The second set of relief sought is medium to long term. This involves removing the informal cap on MGNREGS and ensuring adequate funds for employment generation, especially during the drought; restructuring of farm loans on the same lines as the famous restructuring of corporate loans; and raising crop-loss compensation to cover at least the cost of cultivation. Finally, the petitioners have pleaded for a change in the archaic and arbitrary practices of declaration of drought and fixing the responsibilities of the Central and State governments in handling a disaster of this kind. The Abhiyan has urged the court to appoint independent commissioners to monitor the implementation of court orders.
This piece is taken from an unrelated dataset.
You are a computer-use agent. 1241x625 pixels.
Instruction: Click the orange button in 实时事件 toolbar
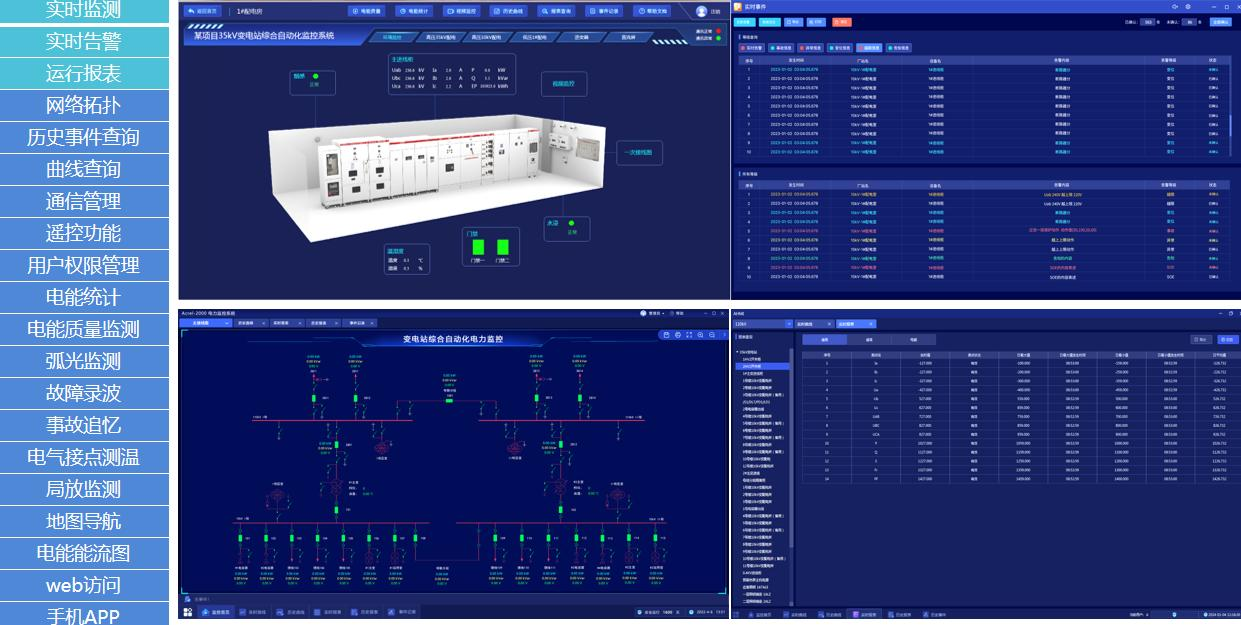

The judgment has been reserved by the Supreme Court and is expected any day. Judicial scrutiny so far has already forced various governments to move on drought relief. The Central government has had to agree in the court to increase the first instalment of MGNREGS funds from Rs.7,000 crore to over Rs.19,000 crore and to clarify that there is no budget cap on the scheme. It also agreed to revise the rates of crop-loss compensation and implement it in the coming financial year. After dragging their feet for over two years, Gujarat and Uttar Pradesh governments were forced to implement the National Food Security Act.

It is only befitting in this season of ironies that the substance of this case has largely escaped national attention. On April 27, the Supreme Court was in the news concerning drought — but it pertained to the court confirming the High Court stay on IPL matches in Maharashtra!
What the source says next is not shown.